(TEXT SEGMENT)
________________

Feature engineering is an integral part of machine learning and occupies a very important position in the field of machine learning. Feature engineering refers to the use of a series of engineering methods to filter out better data features from the original data to improve the training effect of the model. There is a widely circulated saying in the industry that data and features determine the upper limit of machine learning, and models and algorithms are only approaching this upper limit. If better features are used, the model and algorithm can play a greater advantage. Feature engineering usually includes data preprocessing, feature selection, and dimensionality reduction.
Considering the existing research progress of user data sentiment analysis [19] and image classification algorithms, the crawled user data of telecommunication network fraud victims are analyzed. As shown in Fig. 2, the feature engineering of user portraits is divided into two parts, including four types of data. One is Weibo text data, including user registration information, Weibo content, and the following bloggers. This data is mainly analyzed by some algorithms in the field of text sentiment analysis. The other type is Weibo avatar data, which can be analyzed using image-based classification and recognition algorithms. Finally, through the sentiment analysis of Weibo text data and Weibo avatar recognition and classification. Then, the users are labeled, and the user portraits of the deceived groups are shaped, which are used for classification model training.
4 Telecom Network Fraud Early Warning Model
4.1 User Portrait Based on Weibo Data with Text Feature
The analysis of Weibo text data focuses on users’ Weibo content and following bloggers.

________________

(SET EXERCISE 1)
Do these statements agree with the passage on feature engineering? For each, answer yes or no and quote the words of the passage that decide it.
(a) Feature engineering usually includes data preprocessing, feature selection, and dimensionality reduction.
(b) Weibo avatar data is analyzed with algorithms from text sentiment analysis.
(c) The analysis of Weibo text data focuses on users' registration information.
(SET EXERCISE 2)
Which kinds of data does the passage on fraud-victim user portraits list as making up the Weibo text data? Give every one.
(SET EXERCISE 3)
Resume the passage on Weibo-based user portraits of telecom fraud victims, picking up after its final sentence.

(PROVIDED RECORDS)
________________

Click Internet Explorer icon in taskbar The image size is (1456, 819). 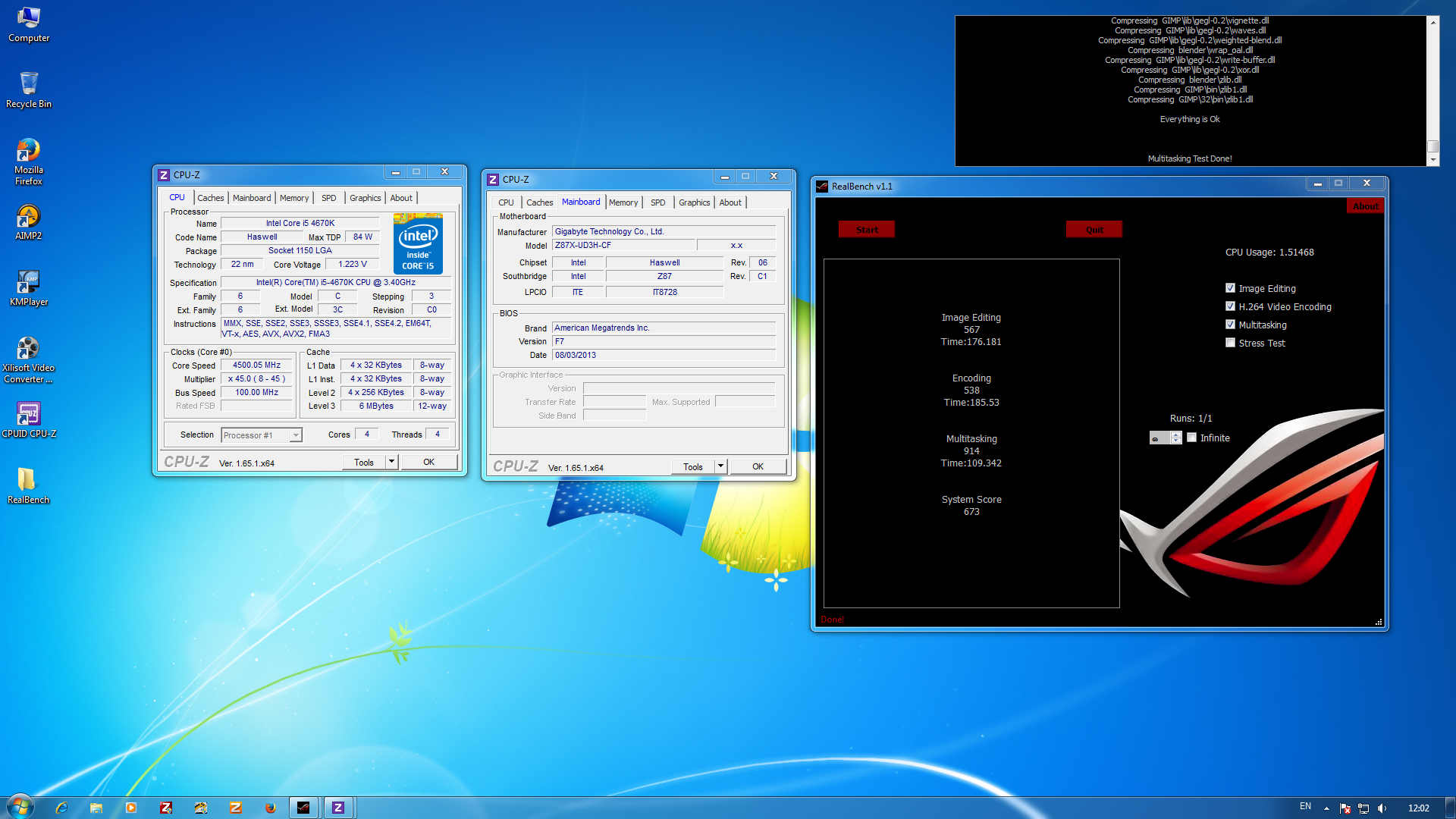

________________

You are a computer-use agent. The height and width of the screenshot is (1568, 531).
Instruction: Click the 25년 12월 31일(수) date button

________________

(RESULT 1)
(a) Yes: "Feature engineering usually includes data preprocessing, feature selection, and dimensionality reduction."
(b) No: "The other type is Weibo avatar data, which can be analyzed using image-based classification and recognition algorithms."
(c) No: "The analysis of Weibo text data focuses on users’ Weibo content and following bloggers."

(RESULT 2)
User registration information, Weibo content, and the following bloggers.

(RESULT 3)
Firstly, the sentiment analysis is carried out on the Weibo published by users, and the text content with subjective sentiment is analyzed, summarized, reasoned and judged. Similarly, first of all, on the basis of the establishment of the dictionary, the topics, sentiment words, evaluation words, evaluation objects, opinion classification, emojis, etc. Valuable emotional information is extracted. Second, a classification method based on machine learning [20] is used to classify the extracted Weibo information, including the classification of subjective and objective information and the sentiment classification of subjective information, as well as the summary of core ideas. Finally, the machine-processed sentiment analysis results are presented to the user, categorized by positive, negative, and neutral.
Secondly, for the analysis of the type of bloggers concerned, in Weibo, users are interested in a field or a category of things, and will follow the corresponding bloggers. According to the crawled user attention list, counting the proportion of various bloggers and understanding user preferences can be used as an important feature of the deceived user group. We adopt a tag-based data screening method to accurately and effectively classify the bloggers followed by the deceived by obtaining the Weibo tags of the bloggers followed by the deceived. The main tags are: car, sports, finance, games, photography, shopping, technology, entertainment, animation, beauty, fitness, travel, horoscope, health, real estate, parenting, religion, emotion, lottery.
4.2 User Portrait Based on Weibo Data with Avatar Feature
As shown in Fig. 3, based on the statistical analysis of Weibo user avatars, this paper divides user avatars into five categories: cute pets, stars, landscapes, animations and others.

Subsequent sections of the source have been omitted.